C’est en effet l’un des freins aux Antilles. Si en métropole le cœfficient multiplicateur est aux alentours de 8, aux Antilles il est de l’ordre de 3 à 3,5. En clair pour 1000 €, le prêt global sera de 3500 € ici, alors qu’il serait de 8000 € dans l’hexagone. Un constat qui s’ajoute au montage différent du dossier, comme l’indique le Crédit Mutuel, car l’apport d’ISMA constitue lui-même déjà un crédit. À la décharge d’ISMA, les dossiers présentés sont solides et les porteurs de projets sont souvent plus solvables que les demandeurs lambda. 75% des entreprises financées par ISMA passent le cap des 3 ans.

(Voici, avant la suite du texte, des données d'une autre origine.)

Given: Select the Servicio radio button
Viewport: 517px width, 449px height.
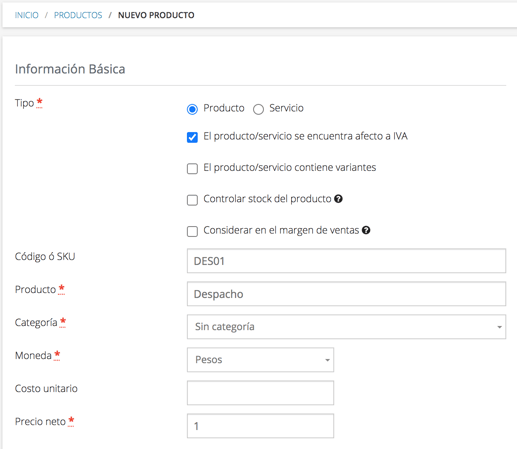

Quoiqu’il en soit, face à des banques qui ne veulent pas prendre de risques, la solution serait la création d’une société à capital risque. Pour Jean-Paul Fischer, cette capacité de financement est un problème qui existe dans tous les territoires ultramarins et à Saint-Martin les entreprises sont sous-capitalisées.

Mieux accompagner

La formation des jeunes joue également un rôle essentiel et il faut se poser la question de savoir si celles proposées correspondent bien aux besoins du marché. ISMA assure le suivi des entreprises nouvellement créées durant trois ans, et propose des formations de professionnalisation, mais cela ne règle pas pour autant le problème de base. Pour le président d’Isma, le pouvoir politique doit prendre conscience de l’importance du travail qui est fait. Il les interpelle sur leur stratégie, s’étonnant que des entreprises extérieures viennent travailler sur le territoire et que les entreprises saint-martinoises, elles, peinent à s’exporter. La seule solution est de les rendre concurrentielles et c’est en créant « un capitalisme local » que l’on pourra lutter contre la fracture sociale selon lui.

Des exemples probants

En amont de cette présentation, une visite de quatre entreprises était organisée. Quatre exemples qui viennent étayer toute l’utilité de l’accompagnement et de l’aide financière d’ISMA, les quatre ayant bénéficié du prêt d’honneur. La laverie du cœur à Quartier d’Orléans, le restaurant « Tripler daily snack » à Sand Ground, « Lilo Gravure » à Concordia et « Métal Concept » à Hope Estate.

Cette dernière était vouée à être absorbée par un grand groupe avant de disparaître à terme. Le dispositif a permis de garder cette entreprise locale qui, aujourd’hui, s’exporte même en Guadeloupe.

En 2023, ce sont 44 entreprises qui ont bénéficié d’un financement et 89 emplois directs ont pu être créés ou maintenus. Mais après 22 ans d’existence, ISMA doit se remettre en cause pour définir une nouvelle stratégie qui prenne en compte l’évolution du marché, adopter une approche différente de la clientèle, revoir un accompagnement des entreprises… les défis sont nombreux. Une piste évoquée lors de cette présentation est la création d’un guichet unique qui regrouperait France Travail, Isma, la Collectivité, les partenaires financiers, etc., afin de travailler de manière commune, avec un seul objectif, la création d’emplois.